### Exercise material
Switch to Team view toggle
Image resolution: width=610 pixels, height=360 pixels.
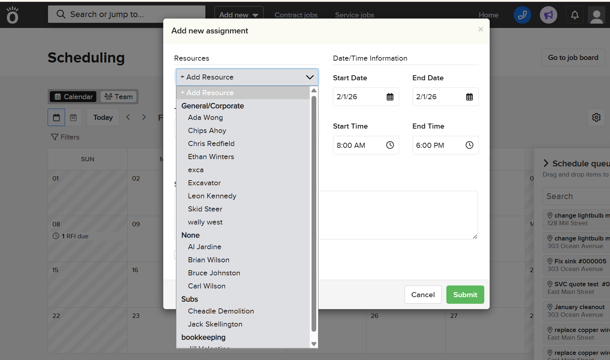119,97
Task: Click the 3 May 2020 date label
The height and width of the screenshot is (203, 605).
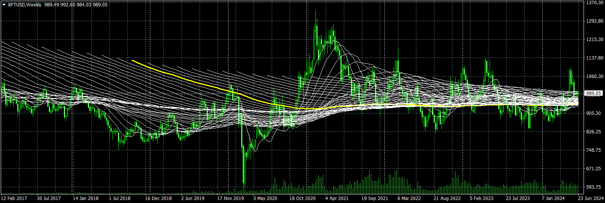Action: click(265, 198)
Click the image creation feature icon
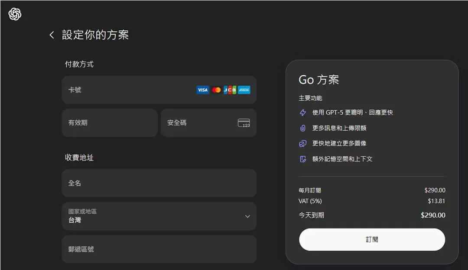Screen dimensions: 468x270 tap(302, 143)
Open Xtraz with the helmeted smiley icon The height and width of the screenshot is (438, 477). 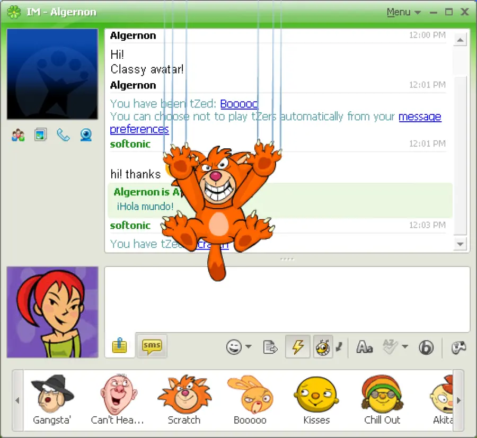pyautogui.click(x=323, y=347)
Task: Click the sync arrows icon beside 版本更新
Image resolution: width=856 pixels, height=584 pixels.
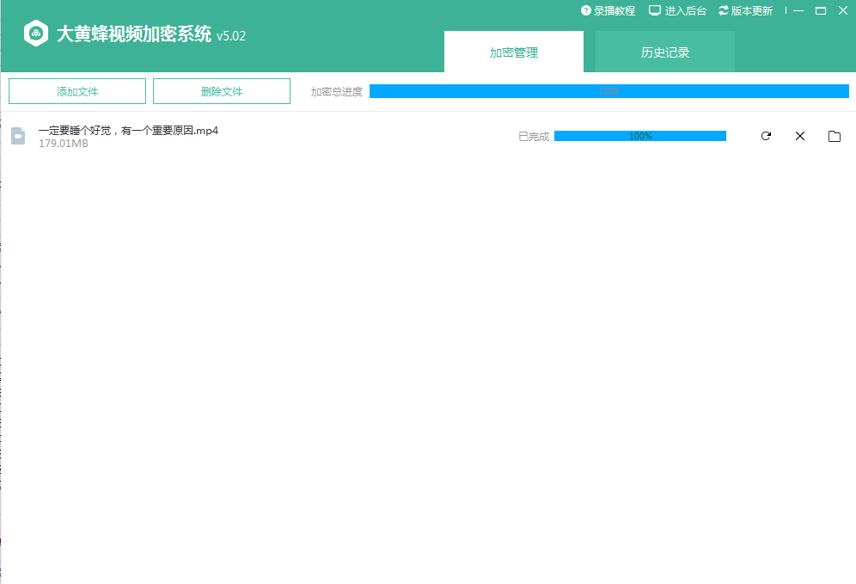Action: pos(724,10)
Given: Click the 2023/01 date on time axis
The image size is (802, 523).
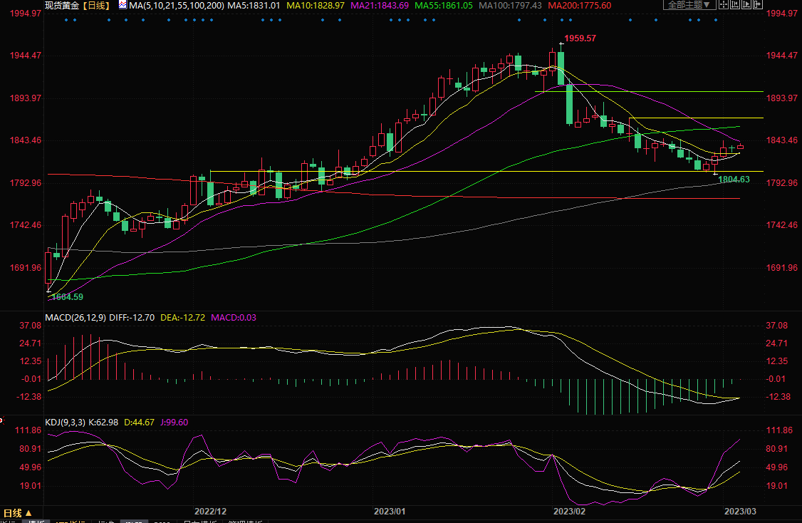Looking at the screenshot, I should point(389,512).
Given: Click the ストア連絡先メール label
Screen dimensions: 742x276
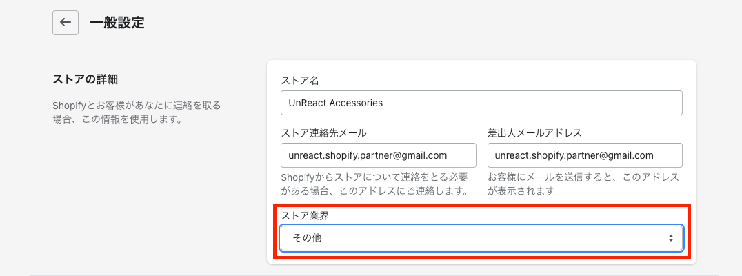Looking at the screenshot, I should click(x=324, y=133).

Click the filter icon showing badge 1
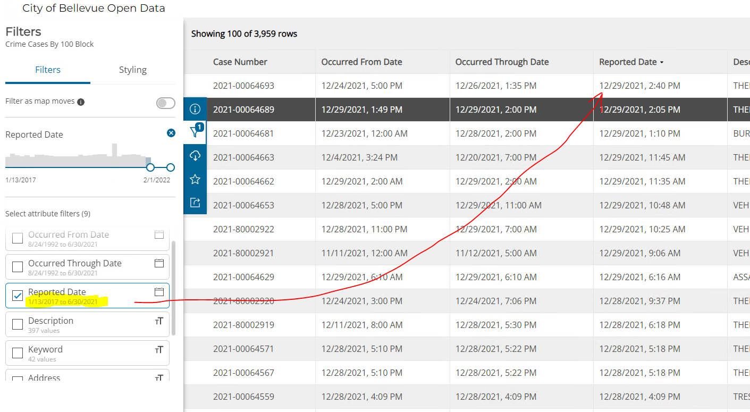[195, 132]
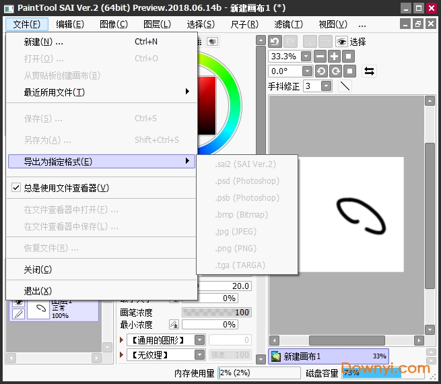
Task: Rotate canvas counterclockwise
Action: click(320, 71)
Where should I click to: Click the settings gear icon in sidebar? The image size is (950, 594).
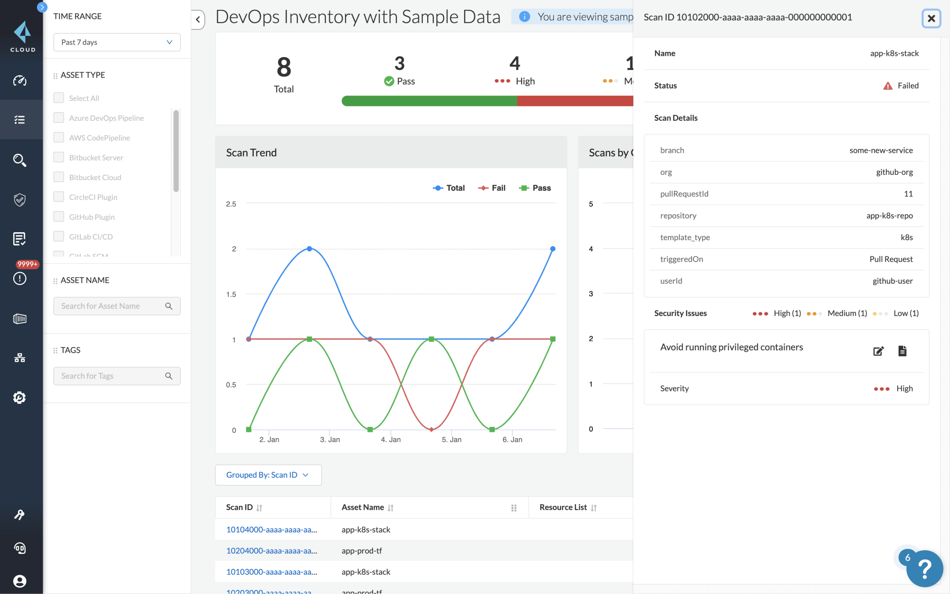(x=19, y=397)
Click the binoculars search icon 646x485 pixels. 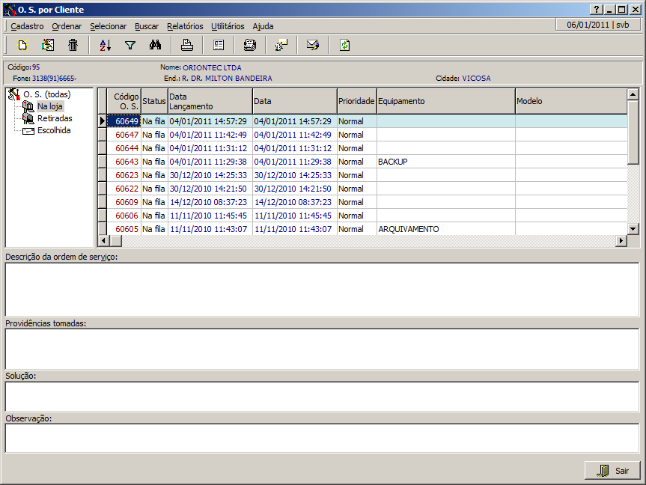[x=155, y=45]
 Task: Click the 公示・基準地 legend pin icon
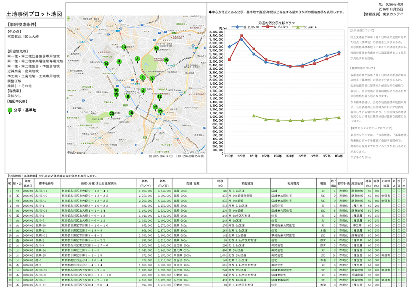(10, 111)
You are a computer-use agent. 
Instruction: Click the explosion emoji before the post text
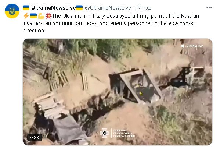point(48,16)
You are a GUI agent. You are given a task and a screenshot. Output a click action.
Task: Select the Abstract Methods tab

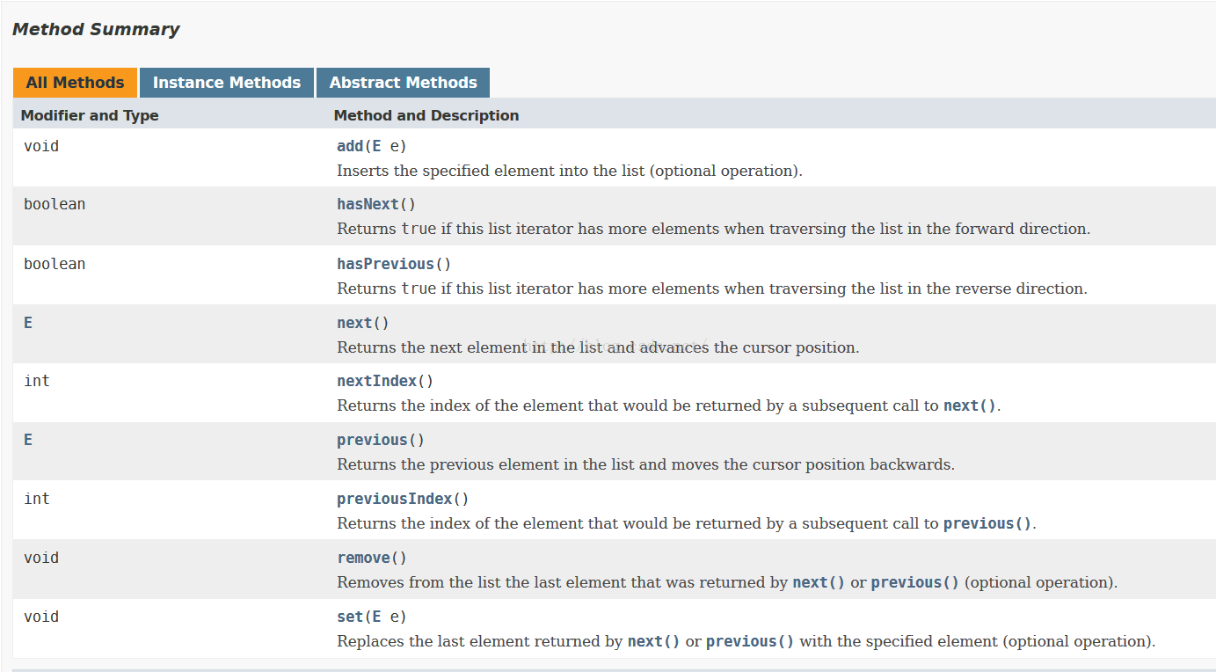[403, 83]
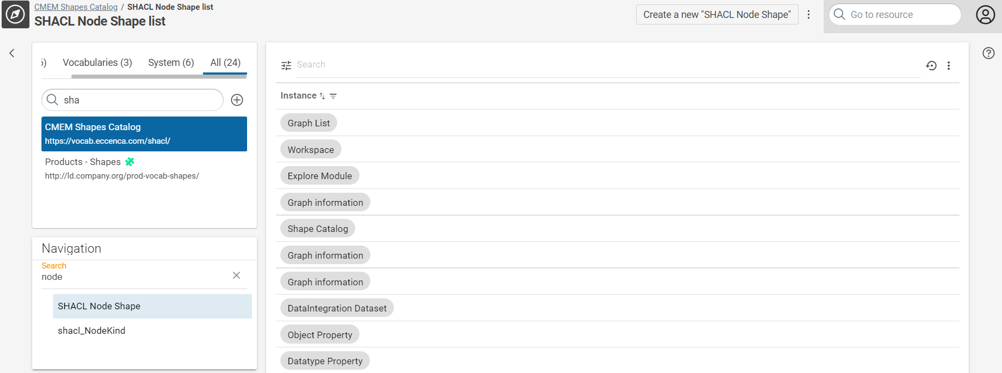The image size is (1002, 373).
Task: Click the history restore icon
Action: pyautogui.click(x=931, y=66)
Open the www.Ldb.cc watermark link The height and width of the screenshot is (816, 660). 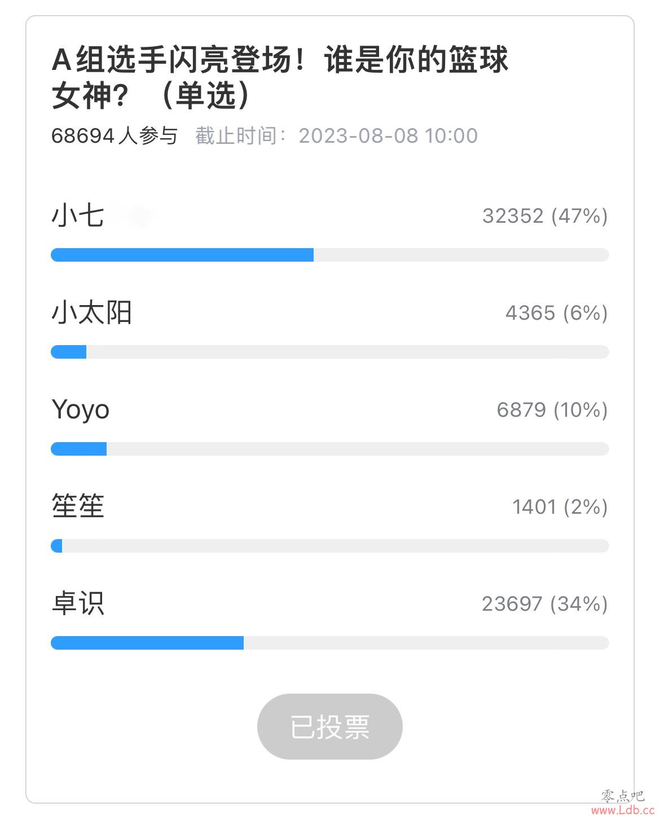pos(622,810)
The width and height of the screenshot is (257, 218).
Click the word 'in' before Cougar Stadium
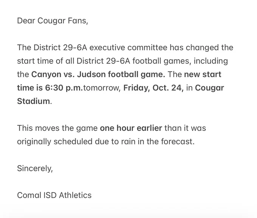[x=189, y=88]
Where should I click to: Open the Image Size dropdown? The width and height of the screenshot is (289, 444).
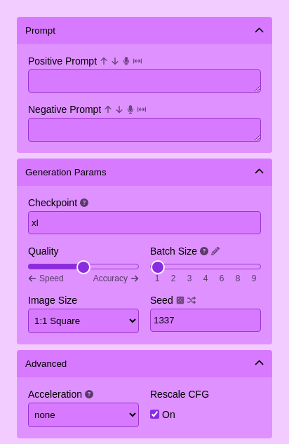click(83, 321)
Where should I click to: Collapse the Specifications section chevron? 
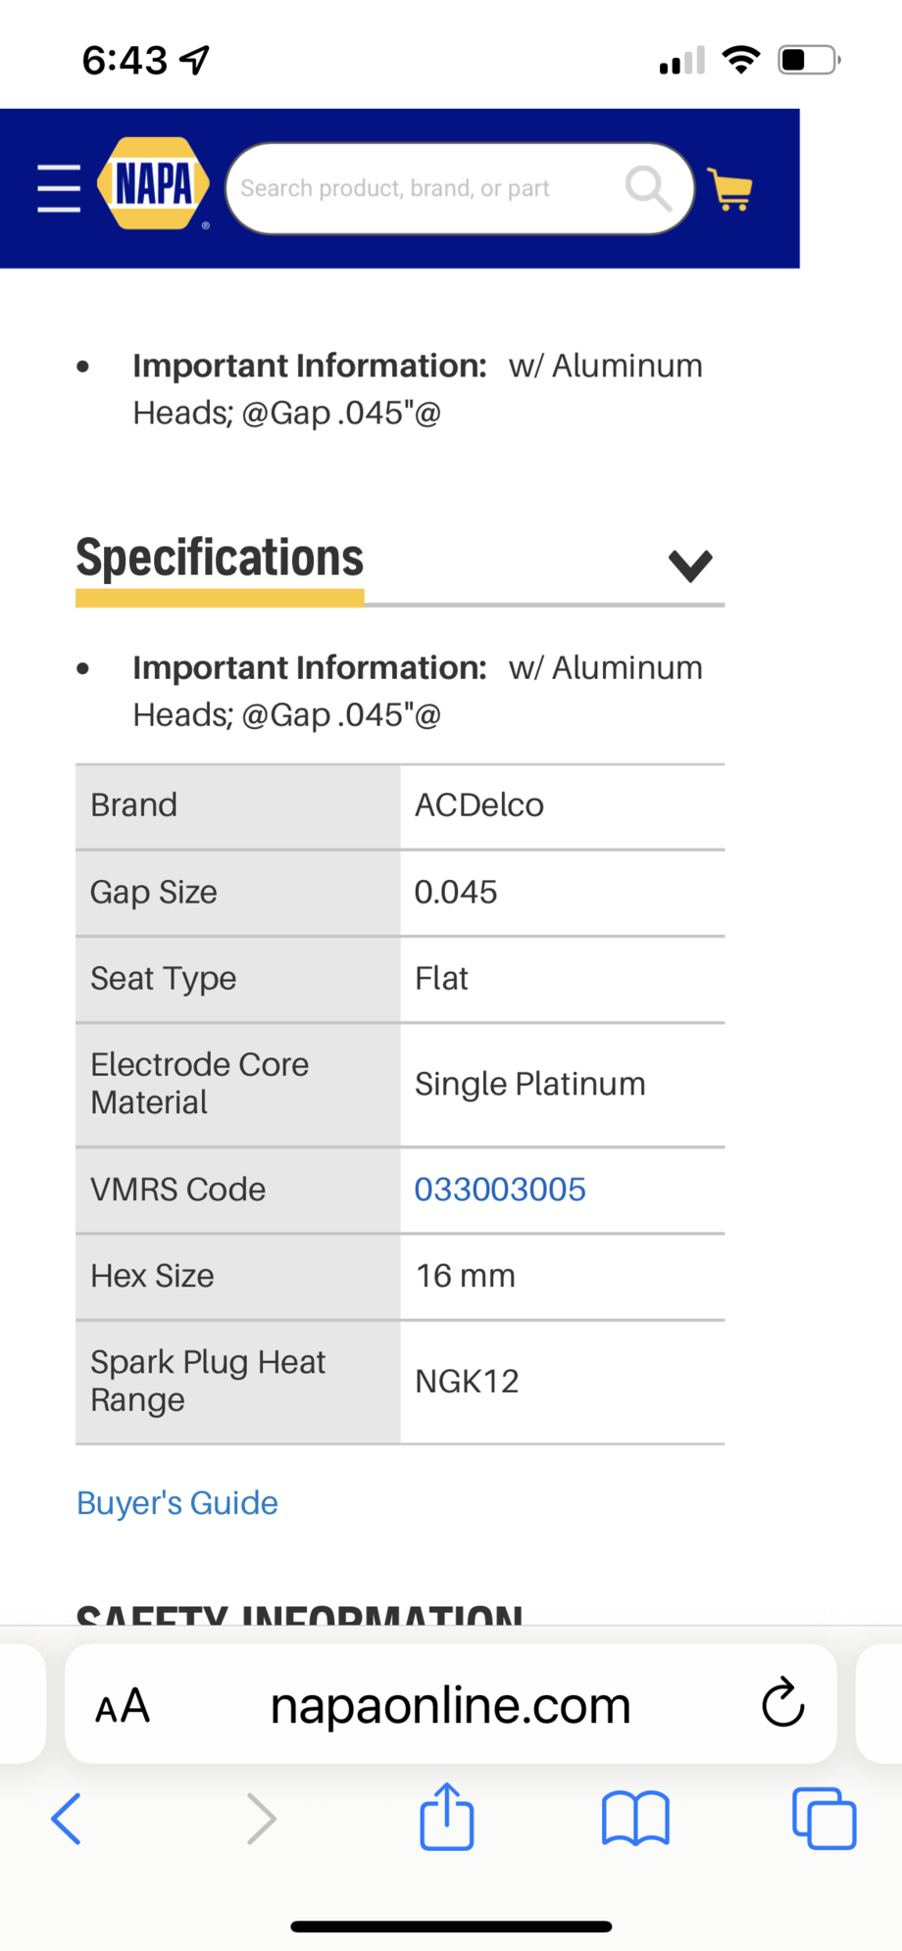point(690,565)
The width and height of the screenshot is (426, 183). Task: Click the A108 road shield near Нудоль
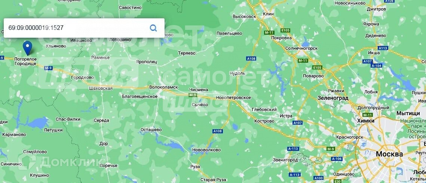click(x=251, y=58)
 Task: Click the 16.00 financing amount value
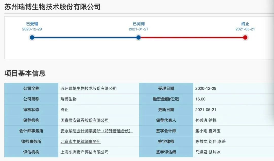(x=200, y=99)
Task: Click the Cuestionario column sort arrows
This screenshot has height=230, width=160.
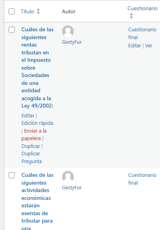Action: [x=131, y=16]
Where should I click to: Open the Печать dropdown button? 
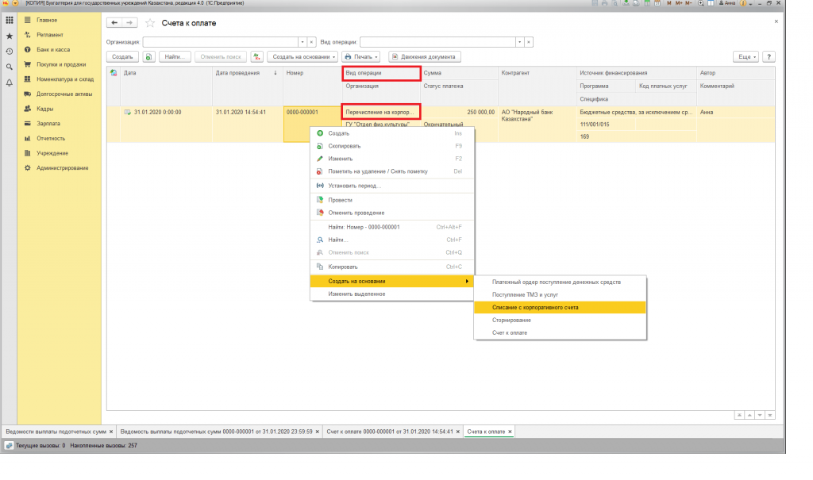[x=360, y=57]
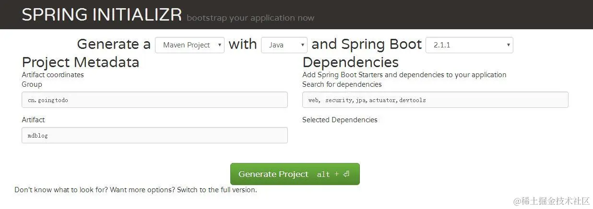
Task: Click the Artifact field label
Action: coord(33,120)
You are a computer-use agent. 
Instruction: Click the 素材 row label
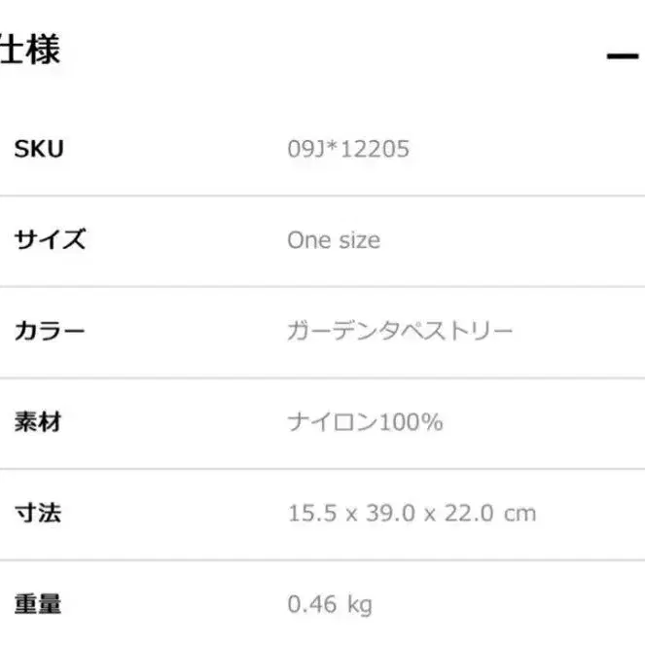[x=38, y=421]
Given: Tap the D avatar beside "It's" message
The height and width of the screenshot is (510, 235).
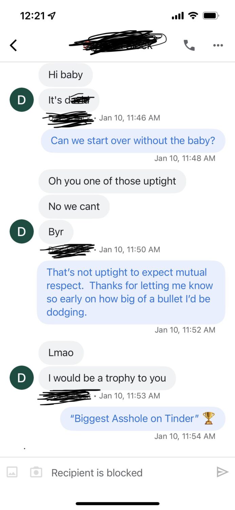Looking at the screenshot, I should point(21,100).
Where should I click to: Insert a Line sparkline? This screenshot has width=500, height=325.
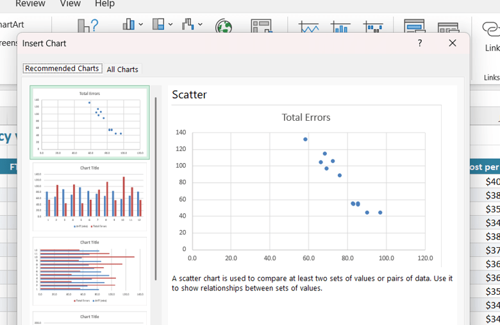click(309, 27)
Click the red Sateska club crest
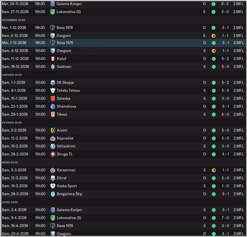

### Exercise
The answer must be every line of the records that holds the string "arrows".

### Your solution
Task: Click the sync arrows icon beside 版本更新
Task: Click the Cuestionario column sort arrows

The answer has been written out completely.